Diário do Alentejo

Crónica de Virgílio Gomes: Comer (n)a literatura

20 de maio 2021 - 15:00

Pode dizer-se que a literatura também se come e que muitos, também, a devoram. Nesta crónica vou contar-vos como se pode comer, e deliciar-se a ler, alguns alimentos que entram na literatura. Os alimentos ajudam muitas vezes a fixar o tempo em que decorrem alguns episódios, mas também os sentimentos associados ao consumo de alguns alimentos. Irei centrar-me em dois autores e num precioso alimento: o pastel de nata. Este doce é seguramente o mais internacional da nossa doçaria, cuja ancestralidade está patente em muitos relatos.

 

Inês Pedrosa, no seu livro “Dento de Ti Ver o Mar” (2012), a sua personagem Rosa é uma fã de pastéis de nata. Mas tem outros apetites e mais citações em relação a alimentos ou circunstâncias de uma refeição. Logo no início sobre Rosa a autora escreve: “A quantidade de coisas que uma pessoa pode pensar de prato na mão, na fila de um ‘buffet’”. Na descrição de Gabriel, na complexa relação com Rosa, escreve que esta “sentava-se a lanchar com ele no café da livraria e sentia-se cada vez mais enternecido com o tempo que ela levava a saborear, pedacinho a pedacinho, o pastel de nata que às vezes se permitia comer”.

 

A autora continua: “Mal a via atravessar a rua, Gabriel fazia um sumo de laranja e tirava um pastel de nata. Rosa dizia que não podia pecar tantas vezes, sob pena de nunca mais se livrar dos quilos em excesso. Sorria-lhe, lançava um piropo, dizia-lhe que ainda tinha uma margem de pastéis imensa até ficar gorda, e que a delícia de a observar a comer aquele doce era imperdível.
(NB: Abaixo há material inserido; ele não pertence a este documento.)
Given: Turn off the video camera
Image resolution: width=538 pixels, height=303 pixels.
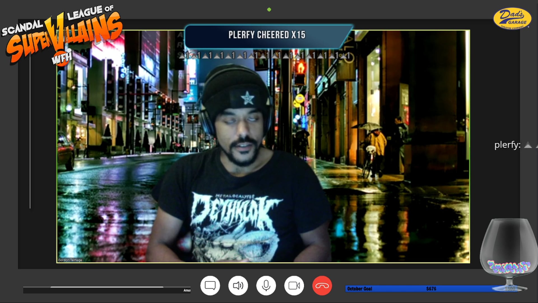Looking at the screenshot, I should point(294,286).

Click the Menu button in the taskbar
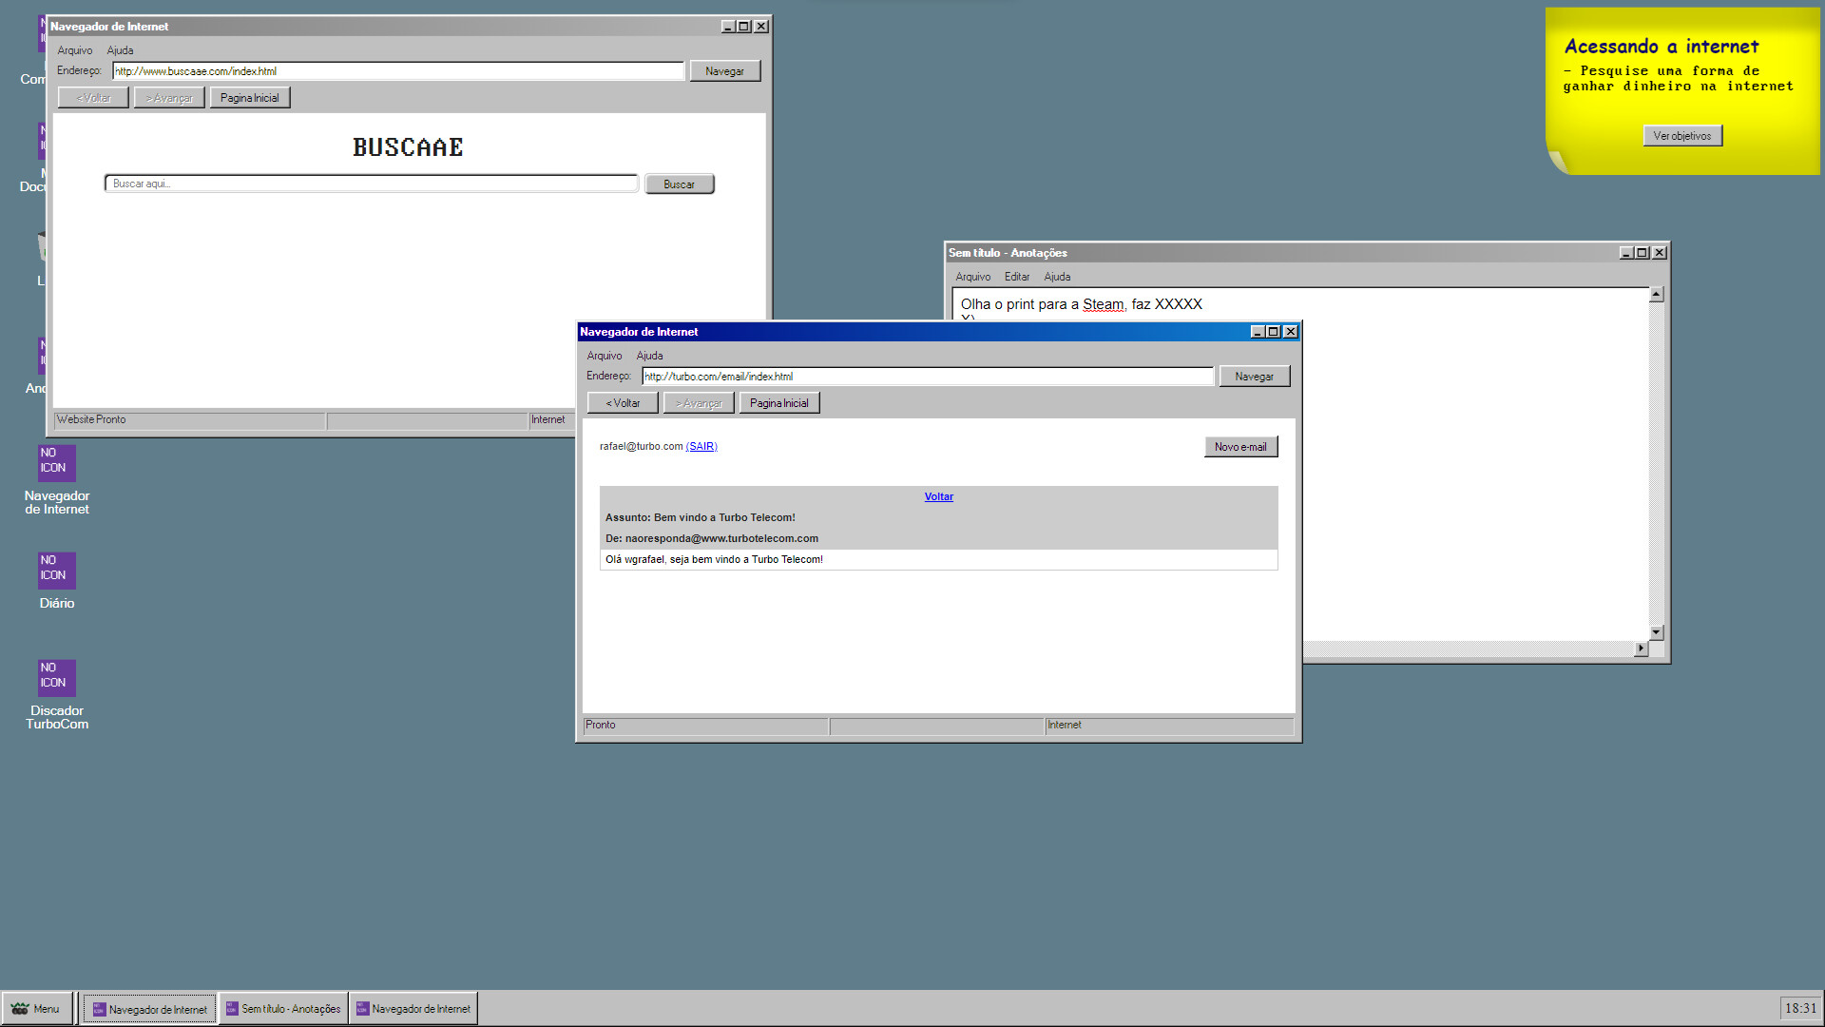pos(37,1008)
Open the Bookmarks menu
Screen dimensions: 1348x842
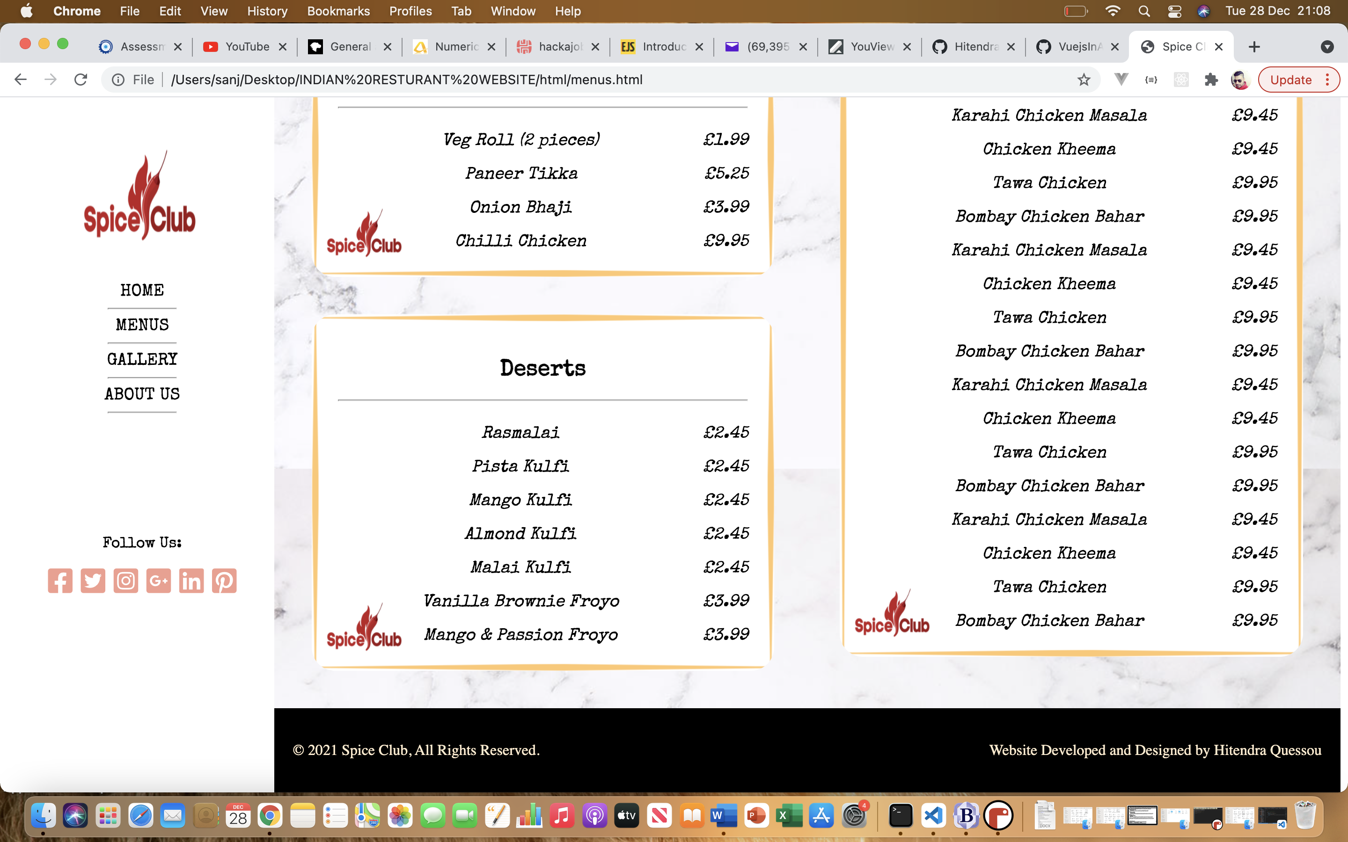(338, 11)
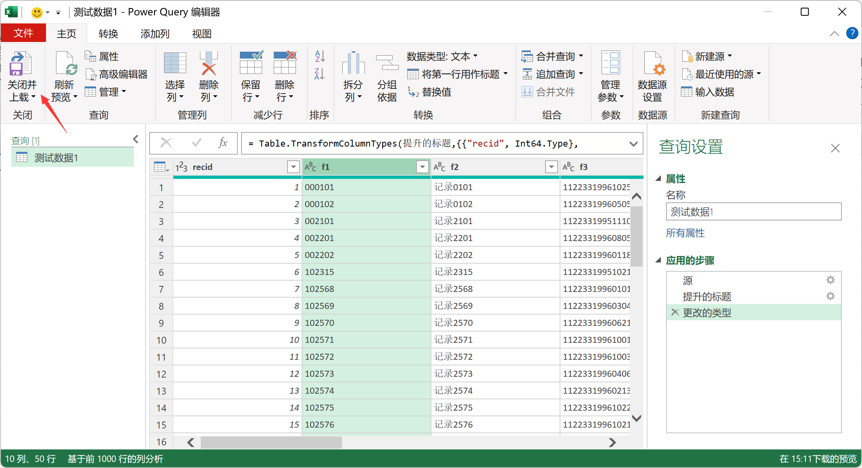This screenshot has width=862, height=468.
Task: Confirm the formula with the checkmark button
Action: coord(197,143)
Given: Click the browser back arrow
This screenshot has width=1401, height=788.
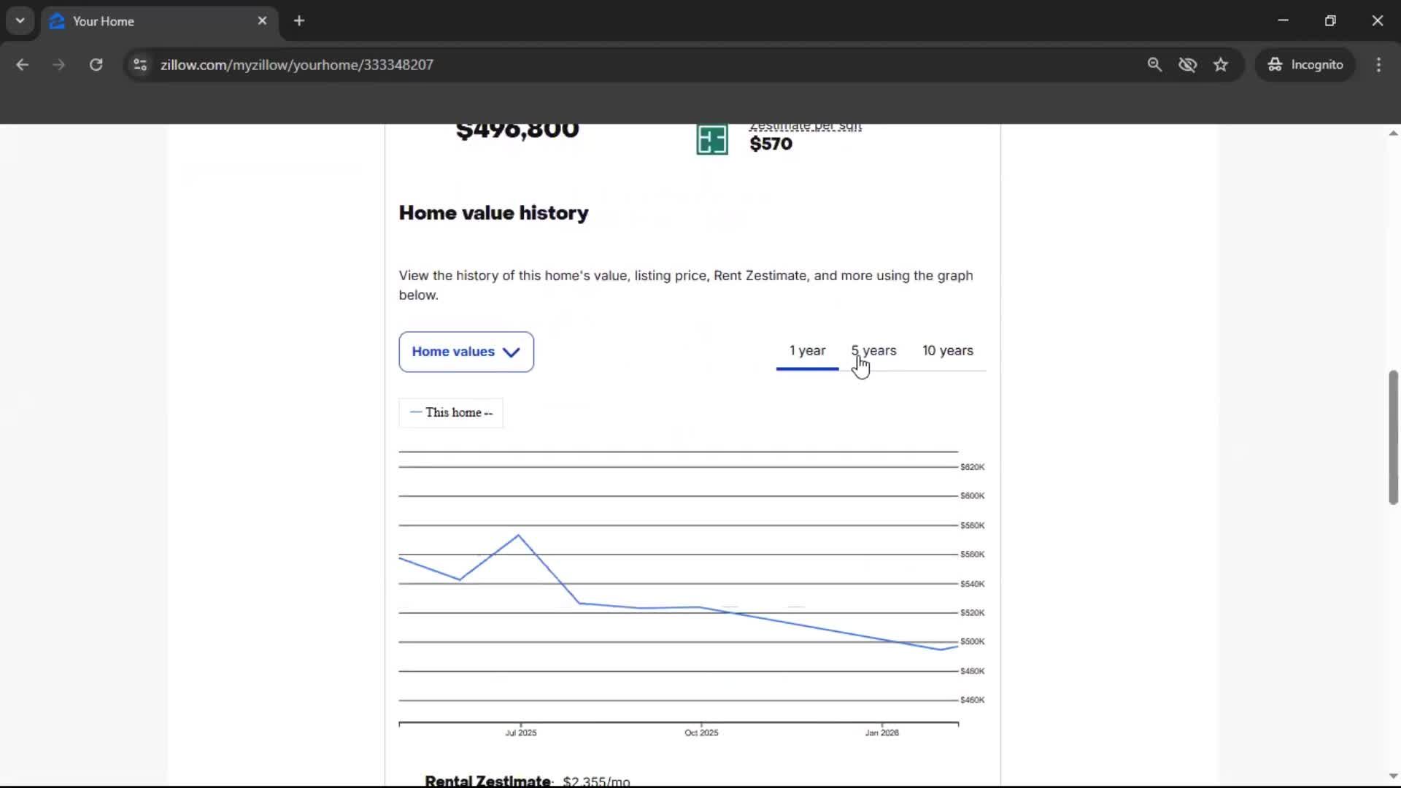Looking at the screenshot, I should (22, 65).
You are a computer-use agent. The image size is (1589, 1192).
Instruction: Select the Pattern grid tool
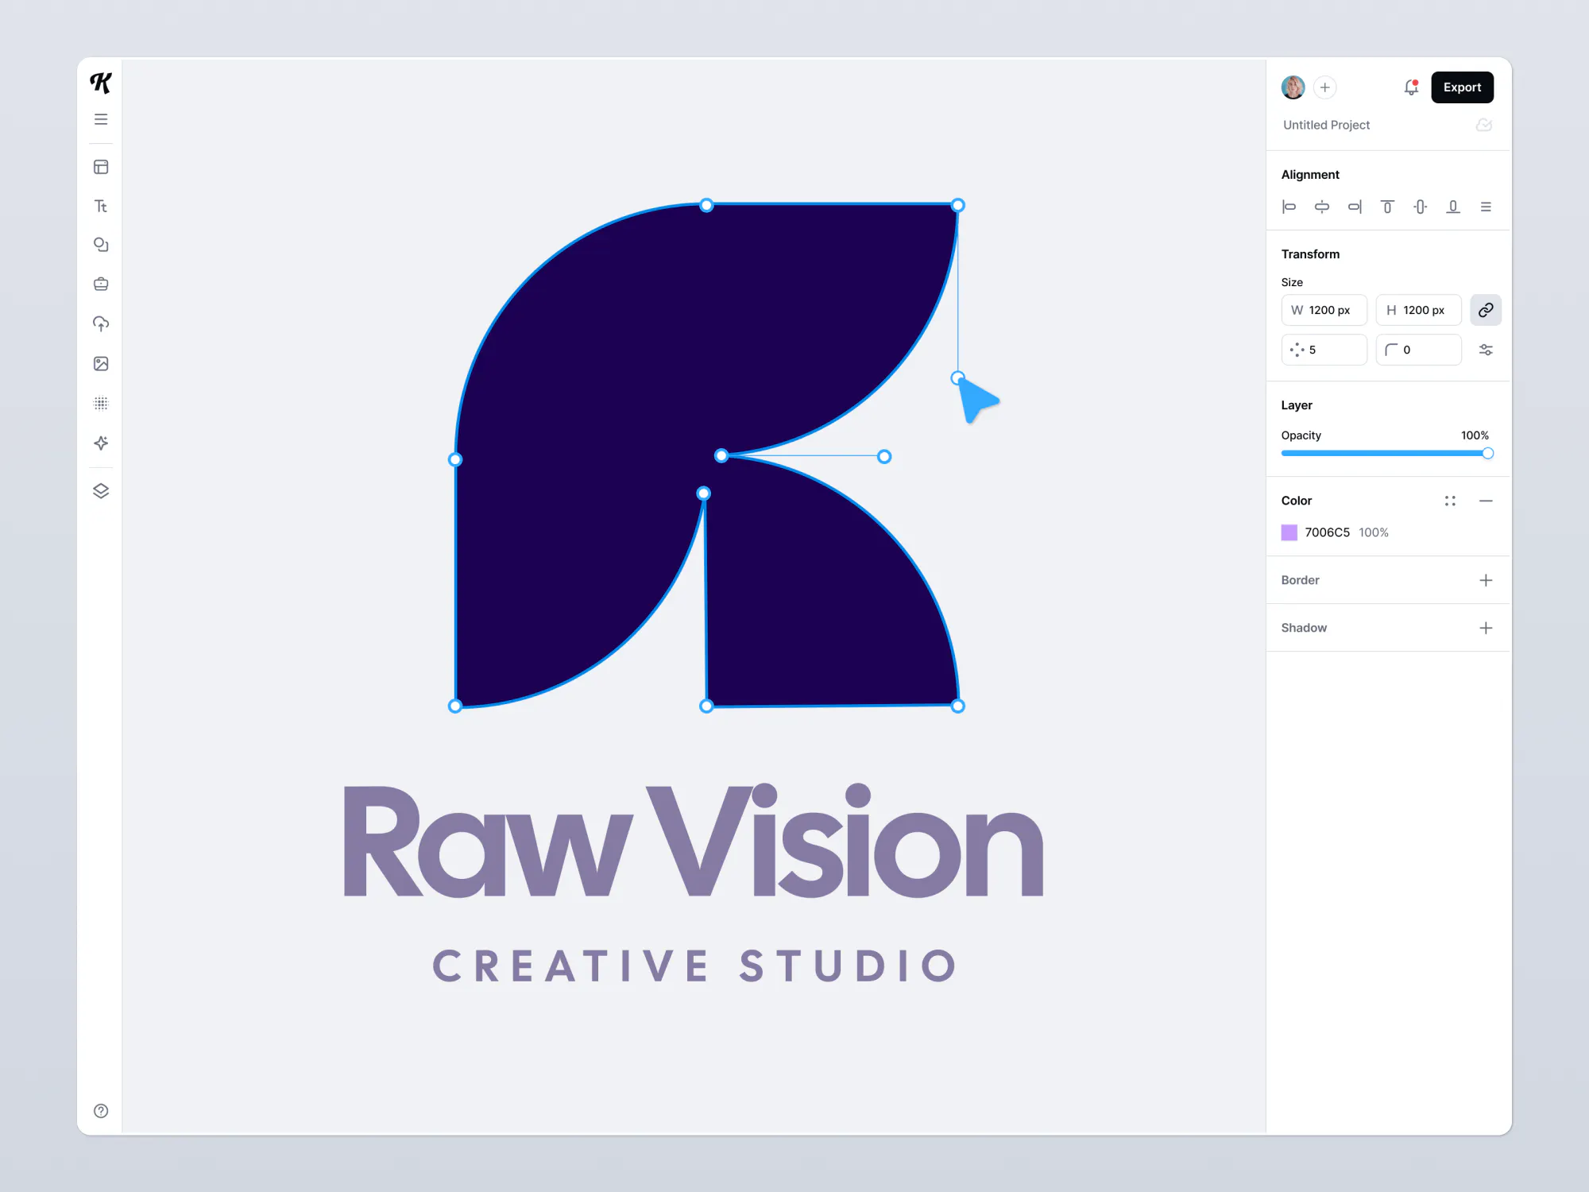click(x=101, y=403)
Dizia-lhe que chegava a ter ciúmes do pastel de nata …”.

 

Mas a relação de Rosa com os doces não acaba aqui. Do Rio de Janeiro envia a Gabriel um email: “O Rio de Janeiro é sensualidade pura. A luz desta cidade não tem igual – e a beleza das baías é de entontecer… Podes até não gostar do Brasil, mas o Rio é irresistível. Gostaria de to mostrar. Hoje, ao chegar ao quarto, encontrei um ramo de rosas (simpatia do meu recém-descoberto progenitor) e pãezinhos de queijo com doce de leite (simpatia do meu agente, sabe que eu adoro estes pãezinhos – ou melhor, adoro doce de leite)”. E não transcrevo mais pois espero que vos tenha aberto o apetite para ler este livro e também comer pastéis de nata.

 

Confesso que sou um leitor continuado de Inês Pedrosa, de quem sou amigo, e que me incentivou a escrever e publicar. Por isso convidei-a a escrever o prefácio do meu primeiro livro “Transmontanices” (2010). A presença de alimentos na obra de Inês Pedrosa é tão importante que apetece escrever como a autora utiliza a alimentação na sua obra.

 

Em 2006, Eduardo Prado Coelho, no invulgar livro “Nacional e Transmissível”, onde aborda detalhes da identidade portuguesa, tem um capítulo dedicado aos “Pastéis de Nata”. Começa assim: “Tenho um problema, gosto muito de pastéis de nata, mas não sei se consigo escreveu três páginas sobre este tema”. E começa por dar uma receita em prosa que quase parece poesia. “Depois vem aquele momento mais enternecedor de todas as receitas: leve ao lume brando até cozer. Eu gosto que os pastéis fiquem bem dourados. Estaladiços, claro. A opção final é por canela e polvilhar com açúcar. Um pequeno requinte”. E continua com descrições quase emotivas: “O que sempre me seduziu é que a imagem dos pastéis de nata, de preferência uma excelente fotografia a cores (uma vez que o austero preto e branco aqui não funciona), já sabe tão bem como os próprios pastéis. De certo modo, o sabor antecipa-se na representação, e o resto às vezes nem está à altura. O folhado estala entre os dedos, e sentes na sobreposição dos ingredientes a duplicidade infinita da matéria do mundo, a matéria na sua fragilidade ilimitada, pronta a transbordar para os dedos trémulos, e as dimensões infinitas do psiquismo humano: o que se pode imaginar de prazer a partir da imagem de um pastel de nata”.